### PROBLEM:
Copy out every one of the following rows character for character.

(Rows from a pointing dataset)
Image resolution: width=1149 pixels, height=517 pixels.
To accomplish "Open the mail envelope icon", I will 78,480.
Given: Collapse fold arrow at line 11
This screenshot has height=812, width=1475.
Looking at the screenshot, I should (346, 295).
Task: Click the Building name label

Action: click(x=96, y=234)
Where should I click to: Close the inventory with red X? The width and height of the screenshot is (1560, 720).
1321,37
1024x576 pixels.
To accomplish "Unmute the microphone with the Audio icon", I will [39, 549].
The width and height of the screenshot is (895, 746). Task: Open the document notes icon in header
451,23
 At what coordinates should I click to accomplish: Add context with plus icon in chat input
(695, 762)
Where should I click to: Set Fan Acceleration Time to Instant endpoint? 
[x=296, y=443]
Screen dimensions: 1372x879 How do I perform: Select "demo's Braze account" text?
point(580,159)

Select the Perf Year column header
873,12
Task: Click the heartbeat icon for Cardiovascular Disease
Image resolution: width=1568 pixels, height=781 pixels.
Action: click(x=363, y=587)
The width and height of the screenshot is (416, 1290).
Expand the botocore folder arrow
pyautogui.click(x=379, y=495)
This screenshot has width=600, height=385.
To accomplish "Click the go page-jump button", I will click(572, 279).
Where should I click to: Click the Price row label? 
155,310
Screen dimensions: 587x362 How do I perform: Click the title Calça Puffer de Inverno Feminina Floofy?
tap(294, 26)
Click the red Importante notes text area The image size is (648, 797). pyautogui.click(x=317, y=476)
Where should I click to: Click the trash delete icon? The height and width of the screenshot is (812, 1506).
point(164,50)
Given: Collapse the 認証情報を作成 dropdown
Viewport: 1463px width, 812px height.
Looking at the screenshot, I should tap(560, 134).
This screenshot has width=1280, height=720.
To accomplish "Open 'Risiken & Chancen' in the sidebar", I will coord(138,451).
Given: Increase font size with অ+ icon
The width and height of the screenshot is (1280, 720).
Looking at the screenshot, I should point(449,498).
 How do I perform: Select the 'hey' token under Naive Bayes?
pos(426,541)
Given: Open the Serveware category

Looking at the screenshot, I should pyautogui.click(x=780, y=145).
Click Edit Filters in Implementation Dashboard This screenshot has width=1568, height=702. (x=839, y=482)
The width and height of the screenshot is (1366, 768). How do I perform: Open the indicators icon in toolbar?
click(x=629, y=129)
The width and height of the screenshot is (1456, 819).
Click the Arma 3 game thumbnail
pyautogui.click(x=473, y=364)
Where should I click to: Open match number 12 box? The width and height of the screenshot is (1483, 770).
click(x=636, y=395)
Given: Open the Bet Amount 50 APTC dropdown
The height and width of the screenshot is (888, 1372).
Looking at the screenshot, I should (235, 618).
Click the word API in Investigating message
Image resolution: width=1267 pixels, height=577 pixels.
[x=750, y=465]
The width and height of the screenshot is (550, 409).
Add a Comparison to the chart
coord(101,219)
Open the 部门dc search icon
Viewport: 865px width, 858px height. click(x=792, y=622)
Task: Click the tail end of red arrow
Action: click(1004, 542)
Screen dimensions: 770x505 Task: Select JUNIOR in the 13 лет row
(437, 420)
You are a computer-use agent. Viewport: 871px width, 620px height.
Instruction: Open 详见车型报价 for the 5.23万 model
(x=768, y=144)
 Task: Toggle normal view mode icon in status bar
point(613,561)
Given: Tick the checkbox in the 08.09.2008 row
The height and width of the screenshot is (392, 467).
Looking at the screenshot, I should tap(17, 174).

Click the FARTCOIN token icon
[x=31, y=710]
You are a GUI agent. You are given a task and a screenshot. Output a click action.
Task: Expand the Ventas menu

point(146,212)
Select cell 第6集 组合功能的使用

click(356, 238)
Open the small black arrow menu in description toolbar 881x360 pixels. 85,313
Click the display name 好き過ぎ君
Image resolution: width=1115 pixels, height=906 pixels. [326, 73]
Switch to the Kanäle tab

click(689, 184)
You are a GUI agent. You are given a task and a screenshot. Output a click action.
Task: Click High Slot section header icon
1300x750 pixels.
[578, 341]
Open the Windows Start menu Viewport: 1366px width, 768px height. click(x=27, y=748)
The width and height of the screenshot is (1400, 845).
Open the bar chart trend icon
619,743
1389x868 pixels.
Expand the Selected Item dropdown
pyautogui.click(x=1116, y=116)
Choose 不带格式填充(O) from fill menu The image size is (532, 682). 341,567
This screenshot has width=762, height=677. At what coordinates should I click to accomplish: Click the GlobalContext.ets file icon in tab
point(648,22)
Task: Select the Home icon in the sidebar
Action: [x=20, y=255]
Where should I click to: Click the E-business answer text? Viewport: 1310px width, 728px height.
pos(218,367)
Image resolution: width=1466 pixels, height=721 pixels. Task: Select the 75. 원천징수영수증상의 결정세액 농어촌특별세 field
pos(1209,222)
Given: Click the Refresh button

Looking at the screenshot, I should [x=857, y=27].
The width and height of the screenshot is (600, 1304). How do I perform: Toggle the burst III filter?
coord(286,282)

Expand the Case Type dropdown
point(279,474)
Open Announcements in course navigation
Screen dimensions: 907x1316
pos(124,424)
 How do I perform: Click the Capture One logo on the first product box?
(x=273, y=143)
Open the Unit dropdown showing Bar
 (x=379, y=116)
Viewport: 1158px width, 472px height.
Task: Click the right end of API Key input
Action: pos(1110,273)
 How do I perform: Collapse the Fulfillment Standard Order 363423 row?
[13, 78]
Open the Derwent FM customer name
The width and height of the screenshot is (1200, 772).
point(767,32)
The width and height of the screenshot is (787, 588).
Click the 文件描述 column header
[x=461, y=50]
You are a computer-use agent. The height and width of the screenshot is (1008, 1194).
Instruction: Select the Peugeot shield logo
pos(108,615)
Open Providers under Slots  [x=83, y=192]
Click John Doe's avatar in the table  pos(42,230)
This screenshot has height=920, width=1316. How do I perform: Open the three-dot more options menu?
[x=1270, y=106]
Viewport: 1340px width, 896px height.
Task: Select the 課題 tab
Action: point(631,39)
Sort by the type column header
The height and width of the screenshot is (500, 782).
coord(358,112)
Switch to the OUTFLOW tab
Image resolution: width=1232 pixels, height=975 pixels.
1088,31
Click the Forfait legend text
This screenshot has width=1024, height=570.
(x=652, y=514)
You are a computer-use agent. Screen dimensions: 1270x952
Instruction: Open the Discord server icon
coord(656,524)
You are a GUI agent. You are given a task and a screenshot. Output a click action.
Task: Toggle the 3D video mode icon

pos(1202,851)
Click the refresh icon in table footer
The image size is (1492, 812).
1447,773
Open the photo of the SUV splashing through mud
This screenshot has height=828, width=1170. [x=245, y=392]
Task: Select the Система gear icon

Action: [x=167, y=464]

### ANSWER FOR THIS EXERCISE:
Image resolution: width=1149 pixels, height=517 pixels.
To accomplish "Open the mail envelope icon", I will 78,480.
Given: Collapse fold arrow at line 11
This screenshot has height=812, width=1475.
Looking at the screenshot, I should (346, 295).
Task: Click the Building name label

Action: click(x=96, y=234)
Where should I click to: Close the inventory with red X? The width and height of the screenshot is (1560, 720).
1321,37
1024x576 pixels.
To accomplish "Unmute the microphone with the Audio icon", I will [39, 549].
The width and height of the screenshot is (895, 746). Task: Open the document notes icon in header
451,23
 At what coordinates should I click to accomplish: Add context with plus icon in chat input
(695, 762)
Where should I click to: Set Fan Acceleration Time to Instant endpoint? 
[x=296, y=443]
Screen dimensions: 1372x879 How do I perform: Select "demo's Braze account" text?
point(580,159)

Select the Perf Year column header
873,12
Task: Click the heartbeat icon for Cardiovascular Disease
Image resolution: width=1568 pixels, height=781 pixels.
Action: click(x=363, y=587)
The width and height of the screenshot is (416, 1290).
Expand the botocore folder arrow
pyautogui.click(x=379, y=495)
This screenshot has width=600, height=385.
To accomplish "Click the go page-jump button", I will click(572, 279).
Where should I click to: Click the Price row label? 
155,310
Screen dimensions: 587x362 How do I perform: Click the title Calça Puffer de Inverno Feminina Floofy?
tap(294, 26)
Click the red Importante notes text area The image size is (648, 797). pyautogui.click(x=317, y=476)
Where should I click to: Click the trash delete icon? The height and width of the screenshot is (812, 1506).
point(164,50)
Given: Collapse the 認証情報を作成 dropdown
Viewport: 1463px width, 812px height.
Looking at the screenshot, I should tap(560, 134).
This screenshot has width=1280, height=720.
To accomplish "Open 'Risiken & Chancen' in the sidebar", I will coord(138,451).
Given: Increase font size with অ+ icon
The width and height of the screenshot is (1280, 720).
Looking at the screenshot, I should point(449,498).
 How do I perform: Select the 'hey' token under Naive Bayes?
pos(426,541)
Given: Open the Serveware category

Looking at the screenshot, I should pyautogui.click(x=780, y=145).
Click Edit Filters in Implementation Dashboard This screenshot has width=1568, height=702. (x=839, y=482)
The width and height of the screenshot is (1366, 768). How do I perform: Open the indicators icon in toolbar?
click(x=629, y=129)
The width and height of the screenshot is (1456, 819).
Click the Arma 3 game thumbnail
pyautogui.click(x=473, y=364)
Where should I click to: Open match number 12 box? The width and height of the screenshot is (1483, 770).
click(x=636, y=395)
Given: Open the Bet Amount 50 APTC dropdown
The height and width of the screenshot is (888, 1372).
Looking at the screenshot, I should (235, 618).
Click the word API in Investigating message
Image resolution: width=1267 pixels, height=577 pixels.
[x=750, y=465]
The width and height of the screenshot is (550, 409).
Add a Comparison to the chart
coord(101,219)
Open the 部门dc search icon
Viewport: 865px width, 858px height. click(x=792, y=622)
Task: Click the tail end of red arrow
Action: click(1004, 542)
Screen dimensions: 770x505 Task: Select JUNIOR in the 13 лет row
(437, 420)
You are a computer-use agent. Viewport: 871px width, 620px height.
Instruction: Open 详见车型报价 for the 5.23万 model
(x=768, y=144)
 Task: Toggle normal view mode icon in status bar
point(613,561)
Given: Tick the checkbox in the 08.09.2008 row
The height and width of the screenshot is (392, 467).
Looking at the screenshot, I should tap(17, 174).

Click the FARTCOIN token icon
[x=31, y=710]
You are a GUI agent. You are given a task and a screenshot. Output a click action.
Task: Expand the Ventas menu

point(146,212)
Select cell 第6集 组合功能的使用

click(356, 238)
Open the small black arrow menu in description toolbar 881x360 pixels. 85,313
Click the display name 好き過ぎ君
Image resolution: width=1115 pixels, height=906 pixels. [326, 73]
Switch to the Kanäle tab

click(689, 184)
You are a GUI agent. You are given a task and a screenshot. Output a click action.
Task: Click High Slot section header icon
1300x750 pixels.
[578, 341]
Open the Windows Start menu Viewport: 1366px width, 768px height. click(x=27, y=748)
The width and height of the screenshot is (1400, 845).
Open the bar chart trend icon
619,743
1389x868 pixels.
Expand the Selected Item dropdown
pyautogui.click(x=1116, y=116)
Choose 不带格式填充(O) from fill menu The image size is (532, 682). 341,567
This screenshot has width=762, height=677. At what coordinates should I click to accomplish: Click the GlobalContext.ets file icon in tab
point(648,22)
Task: Select the Home icon in the sidebar
Action: [x=20, y=255]
Where should I click to: Click the E-business answer text? Viewport: 1310px width, 728px height.
pos(218,367)
Image resolution: width=1466 pixels, height=721 pixels. Task: Select the 75. 원천징수영수증상의 결정세액 농어촌특별세 field
pos(1209,222)
Given: Click the Refresh button

Looking at the screenshot, I should [x=857, y=27].
The width and height of the screenshot is (600, 1304). How do I perform: Toggle the burst III filter?
coord(286,282)

Expand the Case Type dropdown
point(279,474)
Open Announcements in course navigation
Screen dimensions: 907x1316
pos(124,424)
 How do I perform: Click the Capture One logo on the first product box?
(x=273, y=143)
Open the Unit dropdown showing Bar
 (x=379, y=116)
Viewport: 1158px width, 472px height.
Task: Click the right end of API Key input
Action: pos(1110,273)
 How do I perform: Collapse the Fulfillment Standard Order 363423 row?
[13, 78]
Open the Derwent FM customer name
The width and height of the screenshot is (1200, 772).
point(767,32)
The width and height of the screenshot is (787, 588).
Click the 文件描述 column header
[x=461, y=50]
You are a computer-use agent. The height and width of the screenshot is (1008, 1194).
Instruction: Select the Peugeot shield logo
pos(108,615)
Open Providers under Slots  [x=83, y=192]
Click John Doe's avatar in the table  pos(42,230)
This screenshot has height=920, width=1316. How do I perform: Open the three-dot more options menu?
[x=1270, y=106]
Viewport: 1340px width, 896px height.
Task: Select the 課題 tab
Action: point(631,39)
Sort by the type column header
The height and width of the screenshot is (500, 782).
coord(358,112)
Switch to the OUTFLOW tab
Image resolution: width=1232 pixels, height=975 pixels.
1088,31
Click the Forfait legend text
This screenshot has width=1024, height=570.
(x=652, y=514)
You are a computer-use agent. Screen dimensions: 1270x952
Instruction: Open the Discord server icon
coord(656,524)
You are a GUI agent. You are given a task and a screenshot. Output a click action.
Task: Toggle the 3D video mode icon

pos(1202,851)
Click the refresh icon in table footer
The image size is (1492, 812).
1447,773
Open the photo of the SUV splashing through mud
This screenshot has height=828, width=1170. [x=245, y=392]
Task: Select the Система gear icon

Action: [x=167, y=464]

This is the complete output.